**** Selection ****

All about... videotape

Everything you need to know about videotape, from its impact on TV and filmmaking to the unique challenges our archivists face in preserving and digitising it.

Inside a videotape vault at the BFI National Archive’s Conservation Centre

What is videotape?

Did video kill the radio star? Maybe not completely, but its influence extended far beyond the music industry. Videotape changed the world profoundly, in ways that often go unrecognised. It left its mark on industry and economy, art and aesthetics, politics and society, and paved the way to the world we now live in: a world suffused with screens, with the old duopoly of cinema and television effectively dead. 

But let’s rewind. Video on tape is older than you might realise – well preceding the first home VCRs. The age of the videotape kicked off at the tail end of the 1950s, and lasted to around the end of the 2000s – roughly 50 years. In that time, video really did fuel a revolution.

A roll of quadruplex videotape

But not all at once. First to feel its transformative touch was television. Within a few years of Ampex launching its quadruplex video recording system in 1956, the two-inch reels spread through television production in the UK. Videotape couldn’t match film for picture quality (but then, in an era of 405-line images, most viewers would barely notice), but it easily won out on price and flexibility, and with no film processing required it saved time too. Before long, most studio-based programming, if it wasn’t transmitted live, would be shot on tape (though exteriors were still shot on film). 

Not everyone was thrilled. Some creative programme-makers bristled at the inability to edit tape. It was technically possible (to a point) but crude, and strongly discouraged by managers because of the cost of the tapes. Crucially, once cut, the tapes lost what, for broadcasters, was one of their most appealing properties – their capacity for repeated use. 

Broadcasters were so hooked on the financial benefits of reusing videotapes that they valued the tapes more than their contents. And even when programmes weren’t recorded over, if schedulers couldn’t imagine repeating them, then why pay the costs of long-term storage (and, for the BBC, the risk of criticism for wasting public money)? The result was one of the great cultural tragedies of the 20th century. Throughout the 1960s and 70s, as much as two-thirds of broadcast programming, along with the histories and memories it might have preserved, may have been wiped. Some of that lost heritage has since been recovered thanks to an army of amateur sleuths – often, ironically, because programmes were transferred from video to 16mm film for international distribution. But most are probably gone forever. 

Still, video brought huge benefits to television. In a medium that prized its sense of liveness, videotape was a godsend. Flexible, quick and simple to use, it encouraged spontaneity (even pre-recorded programmes could ‘feel’ live). Once technology advanced, a new craft of ‘vision mixing’ allowed producers to create compelling cross-cuts on the fly – just one in a growing arsenal of creative tools and visual effects. From children’s TV to current affairs, documentary to cookery shows and – perhaps especially – pop music shows, much of the television schedule was given new life by video’s capabilities.

**** Information shown ****

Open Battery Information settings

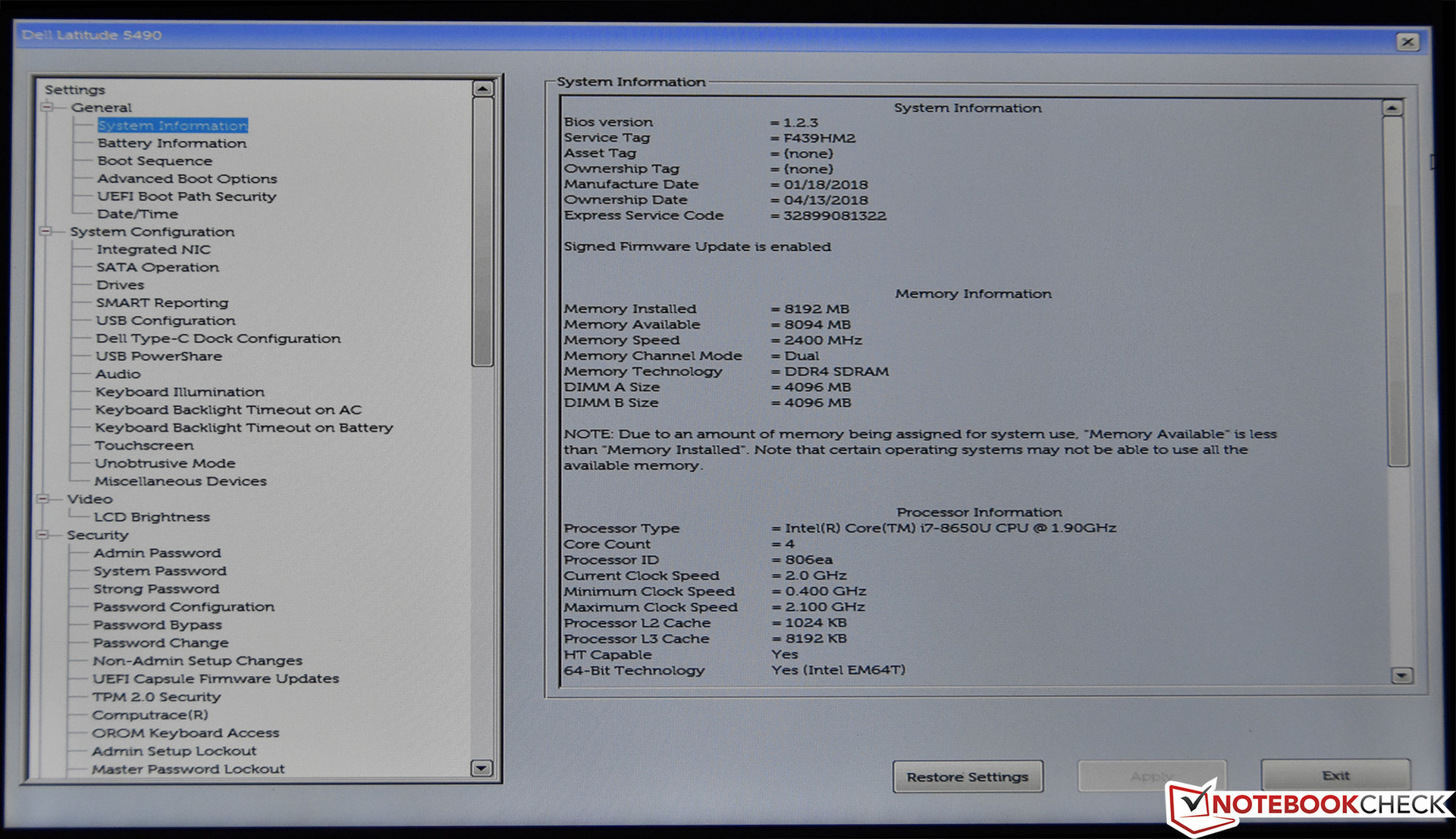pyautogui.click(x=171, y=143)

****

**Exercise tasks:**
#1 Extract everything from "Broadcasters were so" down to "are probably gone forever." in the videotape article, copying it word for word.
#2 In the videotape article, what year did Ampex launch its quadruplex video recording system?
The listing has no connection to the videotape article.

**Answers for the exercise:**
#1
Broadcasters were so hooked on the financial benefits of reusing videotapes that they valued the tapes more than their contents. And even when programmes weren’t recorded over, if schedulers couldn’t imagine repeating them, then why pay the costs of long-term storage (and, for the BBC, the risk of criticism for wasting public money)? The result was one of the great cultural tragedies of the 20th century. Throughout the 1960s and 70s, as much as two-thirds of broadcast programming, along with the histories and memories it might have preserved, may have been wiped. Some of that lost heritage has since been recovered thanks to an army of amateur sleuths – often, ironically, because programmes were transferred from video to 16mm film for international distribution. But most are probably gone forever.

#2 1956